By Mayabhushan Nagvenkar, IANS,
Panaji: The hero during the budget session of the Goa legislative assembly was unfortunately not the budget.
Instead, it was the controversy surrounding the election of Panaji’s mayor that overshadowed Chief Minister Manohar Parrikar’s budget for the year, its after-shocks even rocking the discussion in the 40-member assembly.
A government decision to postpone the election to the chair of the capital’s first citizen barely minutes before voting could take place, ostensibly because the panel backed by the party ruling the state could not secure a majority, gave the opposition enough fodder to force adjournment of the session.
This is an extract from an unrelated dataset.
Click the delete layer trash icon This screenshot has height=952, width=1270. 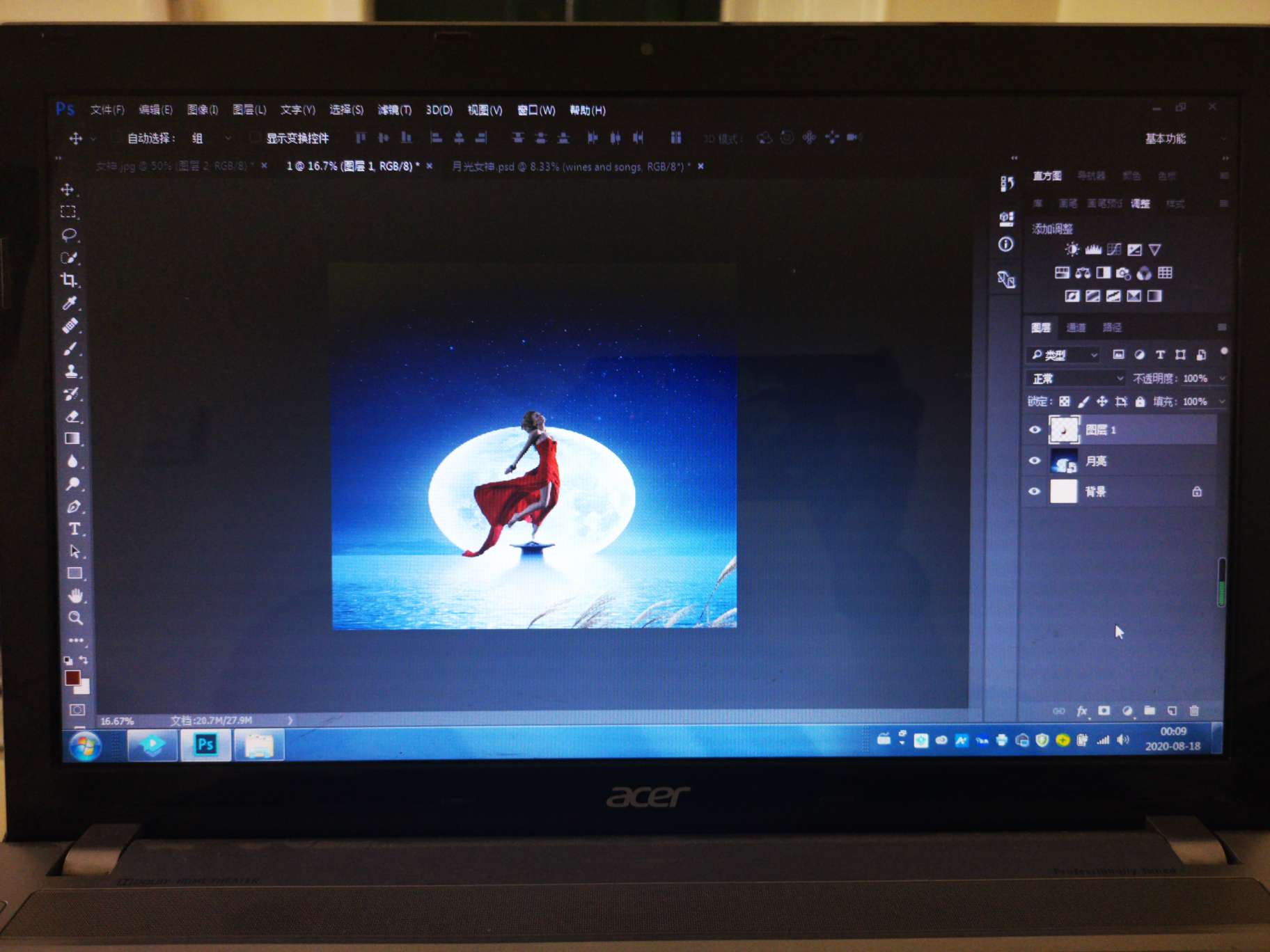[1194, 711]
“It is the most autocratic move by the BJP government yet. They did not give democracy a chance at the mayoral elections. Parrikar is behaving like Salazar,” Congress spokesperson Reginaldo Lourenco told IANS.
Lourenco was referring to Antonio de Oliviera Salazar, the Portuguese dictator, who held a firm, at times brutal, grip over the Luso empire, which included Goa.
The mayoral election in the city was called off Wednesday — after all 30 councillors had gathered in the city hall for voting — through an order issued by the director of Municipal Administration.
City council elections, which are held not on party lines but on panels ‘backed’ by parties, saw the BJP-backed panel in a minority with only 14 councillors on its side and all set to lose control of the mayor’s post.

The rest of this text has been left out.